A Re-Evaluation Of Bill Clinton's Behavior After The Harvey Weinstein Scandal
KELLY MCEVERS, HOST:
Yesterday on the show we did a segment about women and sexual harassment and assault in Hollywood. And I said that we're in a moment where women are telling their stories. A listener wrote to say this is actually much bigger than a moment. This week, several writers looked back in time at the men who would have suffered more consequences had today's standards applied. And one name that kept coming up was Bill Clinton. A writer in The Atlantic said Bill Clinton needs to be held accountable by the Democratic Party for allegations against him that include sexual harassment, groping and rape. Yesterday, Senator Kirsten Gillibrand, who holds Hillary Clinton's former seat, said Bill Clinton should have resigned after his relationship with an intern while he was president.
Vox also had that position earlier in the week. Ezra Klein is the editor-at-large and founder of Vox, and he's with us now. Welcome.
EZRA KLEIN: Hello.
MCEVERS: Bill Clinton should have resigned. That is the thing that Vox said this week, that more people are saying. But it's an easy thing to say now, right? He's not in power.

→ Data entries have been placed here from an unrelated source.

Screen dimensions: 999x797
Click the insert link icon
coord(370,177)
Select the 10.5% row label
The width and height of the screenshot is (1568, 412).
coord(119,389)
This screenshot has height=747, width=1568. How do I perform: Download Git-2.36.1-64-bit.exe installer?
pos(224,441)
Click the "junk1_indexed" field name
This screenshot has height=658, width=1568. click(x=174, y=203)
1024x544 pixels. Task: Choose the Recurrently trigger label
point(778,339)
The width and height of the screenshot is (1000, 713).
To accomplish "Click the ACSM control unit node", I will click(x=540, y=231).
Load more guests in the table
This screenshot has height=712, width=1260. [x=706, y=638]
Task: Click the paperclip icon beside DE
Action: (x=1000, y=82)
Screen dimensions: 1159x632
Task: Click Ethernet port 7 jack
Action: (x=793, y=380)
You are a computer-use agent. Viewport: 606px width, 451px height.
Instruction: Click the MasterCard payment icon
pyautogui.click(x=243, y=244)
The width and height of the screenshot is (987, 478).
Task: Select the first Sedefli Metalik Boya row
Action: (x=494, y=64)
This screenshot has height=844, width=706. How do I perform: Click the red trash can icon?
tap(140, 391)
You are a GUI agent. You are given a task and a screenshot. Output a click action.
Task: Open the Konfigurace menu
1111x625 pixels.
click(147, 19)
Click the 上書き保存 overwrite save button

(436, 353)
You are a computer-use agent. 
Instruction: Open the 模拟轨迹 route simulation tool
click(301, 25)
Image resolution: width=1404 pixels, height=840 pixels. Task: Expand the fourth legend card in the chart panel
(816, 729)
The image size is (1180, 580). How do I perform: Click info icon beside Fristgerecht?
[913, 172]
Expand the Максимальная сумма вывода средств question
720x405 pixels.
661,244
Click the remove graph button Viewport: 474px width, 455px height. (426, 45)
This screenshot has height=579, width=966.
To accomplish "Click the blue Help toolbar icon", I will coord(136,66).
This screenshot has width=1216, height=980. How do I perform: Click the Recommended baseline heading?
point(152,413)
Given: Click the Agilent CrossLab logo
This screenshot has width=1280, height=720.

KLEIN: It is and it isn't. So a couple things here. One, I want to say that this piece was written by my colleague, Matthew Yglesias, but this is also a position I hold and have held for quite a while. I think people underestimate how strange for younger people looking back on the Clinton allegations actually is. Generational mores have changed. And for people who were a bit younger at that time it is pretty astonishing how much power he abused. And that's to say nothing of the other allegations against him by women like Juanita Broaddrick and Paula Jones. So there's a lot here.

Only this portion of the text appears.